Il y a quelques mois, certains syndicats de médecins libéraux revendiquaient une augmentation de la consultation de médecine générale de 25 à 50 euros. Le pouvoir en place s’y est opposé pour des raisons budgétaires en ne proposant qu’une revalorisation de 1,5€ par consultation. Néanmoins, le gouvernement s’est refusé à remettre en cause ce mécanisme même si les déserts médicaux sont de plus en plus nombreux et l’accès aux soins en général de plus en plus difficile pour les populations les plus précaires. En effet, l’une des causes de la désertification médicale est bien cette pratique libérale de la médecine.

Le conventionnement médical : une question technique mais centrale pour l’accès aux soins

La convention médicale permet de garantir au niveau national un prix harmonisé pour l’ensemble des médecins d’une même catégorie (généralistes ou spécialistes) et pour les différents actes qu’ils sont amenés à pratiquer notamment le plus courant : celui de la consultation payée par les patient∙es. Ce prix est appelé « tarif opposable » ou plus généralement « tarif de Sécurité sociale » puisqu’il sert au calcul de la part remboursée par la Sécurité sociale.

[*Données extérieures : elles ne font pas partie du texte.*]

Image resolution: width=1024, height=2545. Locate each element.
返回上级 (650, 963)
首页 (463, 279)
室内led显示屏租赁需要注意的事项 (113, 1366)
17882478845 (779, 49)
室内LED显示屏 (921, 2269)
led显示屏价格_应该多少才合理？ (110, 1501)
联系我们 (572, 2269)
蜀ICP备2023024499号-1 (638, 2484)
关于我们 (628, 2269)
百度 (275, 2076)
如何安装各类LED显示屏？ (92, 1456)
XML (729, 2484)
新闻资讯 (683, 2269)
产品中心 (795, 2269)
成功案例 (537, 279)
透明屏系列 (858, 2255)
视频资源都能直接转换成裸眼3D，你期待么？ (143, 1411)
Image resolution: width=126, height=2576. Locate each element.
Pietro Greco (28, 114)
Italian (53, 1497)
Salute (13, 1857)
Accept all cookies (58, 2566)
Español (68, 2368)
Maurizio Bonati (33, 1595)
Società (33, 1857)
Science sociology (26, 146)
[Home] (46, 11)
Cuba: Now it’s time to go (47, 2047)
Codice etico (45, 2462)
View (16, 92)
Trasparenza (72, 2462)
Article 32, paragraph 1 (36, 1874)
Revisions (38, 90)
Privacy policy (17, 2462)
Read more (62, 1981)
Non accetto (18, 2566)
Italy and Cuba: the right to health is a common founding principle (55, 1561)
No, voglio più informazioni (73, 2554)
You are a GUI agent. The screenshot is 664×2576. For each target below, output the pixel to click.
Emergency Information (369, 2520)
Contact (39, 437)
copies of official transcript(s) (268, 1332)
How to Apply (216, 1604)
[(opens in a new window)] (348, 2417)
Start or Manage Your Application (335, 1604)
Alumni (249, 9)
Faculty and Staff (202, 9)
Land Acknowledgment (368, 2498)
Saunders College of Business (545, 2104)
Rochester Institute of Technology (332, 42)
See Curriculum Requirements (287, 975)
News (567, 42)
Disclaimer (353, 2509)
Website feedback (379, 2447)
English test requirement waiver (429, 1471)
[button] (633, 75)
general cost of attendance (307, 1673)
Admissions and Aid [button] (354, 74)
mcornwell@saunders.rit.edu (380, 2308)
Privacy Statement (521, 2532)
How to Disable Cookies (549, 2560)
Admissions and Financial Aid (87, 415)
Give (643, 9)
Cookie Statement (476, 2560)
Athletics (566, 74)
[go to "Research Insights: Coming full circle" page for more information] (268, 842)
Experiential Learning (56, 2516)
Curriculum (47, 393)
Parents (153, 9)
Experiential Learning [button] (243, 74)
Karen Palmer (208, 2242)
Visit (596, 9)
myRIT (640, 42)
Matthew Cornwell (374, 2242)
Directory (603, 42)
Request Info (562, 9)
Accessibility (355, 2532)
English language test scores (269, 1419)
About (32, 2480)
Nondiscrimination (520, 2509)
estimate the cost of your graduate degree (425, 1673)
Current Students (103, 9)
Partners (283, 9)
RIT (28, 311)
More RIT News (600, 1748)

La convention détermine également toutes les autres formes de rémunérations versées par l’assurance maladie aux médecins ainsi que tout une série d’obligations et d’incitations pour que les médecins réalisent certaines activités, par exemple de la prévention.

 

En France, un médecin peut être :

Conventionné secteur 1 : Le médecin est alors tenu de pratiquer les tarifs de la Sécurité sociale et vous serez remboursé par la Sécurité sociale à hauteur de 70% de ces mêmes tarifs. Chez le généraliste, pour une consultation à 25€ pour être remboursé par la Sécurité sociale à hauteur de 16,55€. Le reste correspond à ce que l’on nomme le ticket modérateur, il est à la charge des patient∙es : 2€ correspondent à une participation forfaitaire non prise en charge et 5,95€ soit 30% du reste peuvent être pris en charge dans le cadre d’une mutuelle. L’évolution du tarif ne change pas les pourcentages pris en charge.

Conventionné secteur 2 : Deux options s’offrent alors au médecin. Il peut :

  • Adhérer à l’OPTAM (Option pratique tarifaire maitrisée) : dans ce cas le dépassement d’honoraire doit être « maitrisé » c’est-à-dire 100% max et un nombre d’actes au tarif de la Sécurité sociale. Dans tous les cas, la Sécurité sociale ne rembourse que sur la base de ces tarifs fixés pour le secteur 1 soit 16,5€ pour une consultation chez le généraliste. Le reste est à la charge des patient∙es.
  • Ne pas adhérer : le dépassement d’honoraires est illimité. La Sécurité sociale ne rembourse que sur la base de ces tarifs fixés pour le secteur 2. Pour une consultation chez un généraliste, la Sécurité sociale remboursement à 70% sur la base de 23€ soit 15,10€.

Non conventionné, dit secteur 3 : Il a toute liberté tarifaire, mais quel que soit le montant de la consultation chez ce médecin, vous serez remboursé à un tarif dit d’autorité de 0,61 € (1,22 € chez un spécialiste).

Alors que retenir du conventionnement médical ?

Le conventionnement médical est tout de même une victoire sur l’exercice libérale de la médecine puisqu’il permet l’instauration d’un tarif opposable pris en charge par la Sécurité sociale. C’est le moyen de garantir à toutes et tous d’avoir accès à un médecin et d’être prise en charge pour une consultation.

Pourtant c’est aussi une défaite face à l’exercice de la médecine libérale et en défaveur de l’accès aux soins. La création des différents types de conventionnement entraine dès son origine des difficultés d’accès aux soins et une segmentation de l’offre de soin : celles et ceux qui ont des revenus plus importants ont plus de facilité à avoir un rendez-vous ou à avoir accès à certains actes médicaux.

Enfin, sous couvert de contrôler la pratique et les tarifs, ce conventionnement laisse toute liberté d’installation aux médecins, une liberté tarifaire relativement large et ne répond pas aux besoins des territoires soumis à la désertification.

La CGT revendique
  • Le développement d’une autre organisation du système de santé porté par une approche globale dans la réponse aux besoins des populations ;
  • La préservation et le développement des centres de santé. Ils sont un moyen de lutte contre la désertification médicale et de permettre l’accès aux soins de tous, notamment en pratiquant le tiers payant social.